英語の学習において、「暗唱」という手段は、非常に有効です。

これまでも書いてきましたが、暗唱によるメリットには、以下の2つが挙げられます。

 ★暗唱のメリット1・量を確保できる。(詳しくはこちら
 ★暗唱のメリット2・正しくアウトプットできる(詳しくはこちら

これらのメリットは、「会話」というスタイルではなかなか得られません。

私(久末)自身も、すでに20年近く、日々「英文暗唱」を実践しています。
そのおかげで、私は日本で生活しながらも、英語を忘れずにいられます。

忘れずにいられるどころか、ますます「自然な英語」「クリアな英語」「正しい英語」が身についていっている感じがします。

さて、「暗唱」を身につけるには、まずは「音読(文字を見ながら発音していく)」ということを徹底的に繰り返さなくてはなりません。

頭でガチガチに覚えるのではなく、「歌を覚えるように」して、「耳と口」を使って覚えていくと良いのです。

では、「音読」をする際の注意点はなんでしょうか? というところまでを前回まで書いていたのです。(ここまでのあらすじ)

「音読の心構え」としては、以下の3つが挙げられます。

 1.スペル(文字)と発音の関連性に注意すること。
 2.英文の構造(品詞・文法項目・文型)を意識すること。
 3.英文の意味、単語の意味を捉え、そこから「映像化」しながら音読すること。

前回までは、この3つのうちの「1」について解説しました。
今回は、「2」について書きます。

英語が私達にとって「外国語」である以上、英文の構造は「自然に理解できる」というものでは決してありません。

英語でやりとりする際には、英語を母国語とする人達の間に「文の構造に関するルール」というものがあるはずです。これを一般に「文法」と呼ぶのですが。

で、「文の構造に関するルール(=文法)」は、言語である以上、全て「音の中」に含まれているはずなのです。
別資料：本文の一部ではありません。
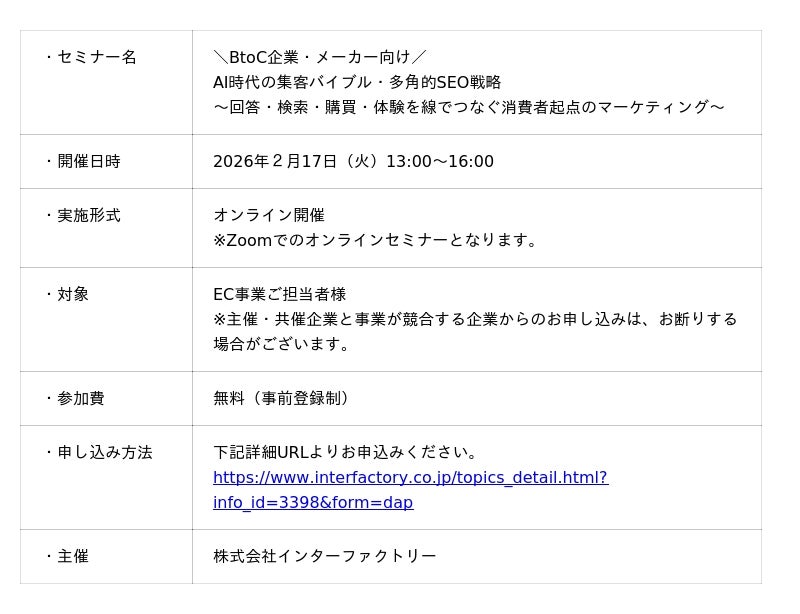Select the ＼BtoC企業・メーカー向け／ heading line
The height and width of the screenshot is (614, 800).
pyautogui.click(x=320, y=57)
一般に、「文法」と言えば「お勉強」と解釈されがちですが、「文法」は、本当は「音の中」において機能すべきものです。

ところが、「音読」ということを実践する際、意外にこの「文の構造に関するルール」を意識していない人が結構います。

「音を出す」ということに意識が行ってしまい、「発音の仕方」だけに気を取られ、その文の「構造(=文法)」というものにまで意識が回らなくなってしまうのです。

しかし、「音を出しながら、文の構造について考える」ということを意識しないでいると、いつまでも「意識的に正しい英文で会話する」ということができるようにはなりません。
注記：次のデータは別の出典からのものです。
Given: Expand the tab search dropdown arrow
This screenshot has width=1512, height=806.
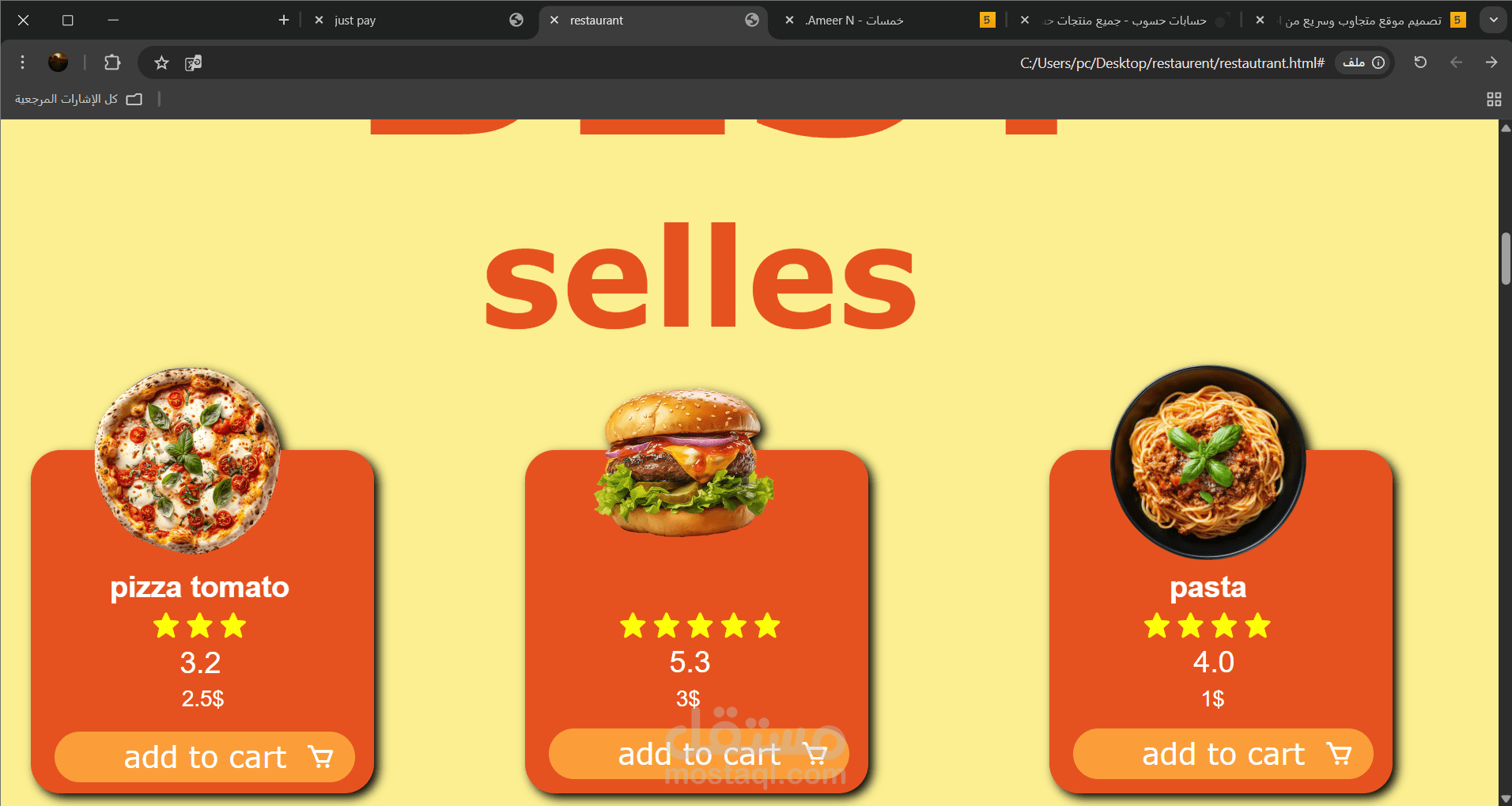Looking at the screenshot, I should (x=1493, y=20).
逆に「音」に意識を保ちながら、「文の構造に関するルール」についても意識していくと、いざ、自分で英文を作って「会話」をしようとした時に、少しずつ「正しい英文」を作れるようになります。

さて、「文の構造に関するルール」というのは、「品詞」や「文法項目」や「文型」のことなのですが、こればっかりは「お勉強」という形で学習していくしかありません。

特に、「文型」と「品詞」のつながりをきちんと理解していくことが、「文の構造のルール」を把握していくことにつながります。

まずは、「文型」と「品詞」のつながりについて学習していくと良いでしょう。
そして、その理解を「音読」という活動の中に入れていくと良いのです。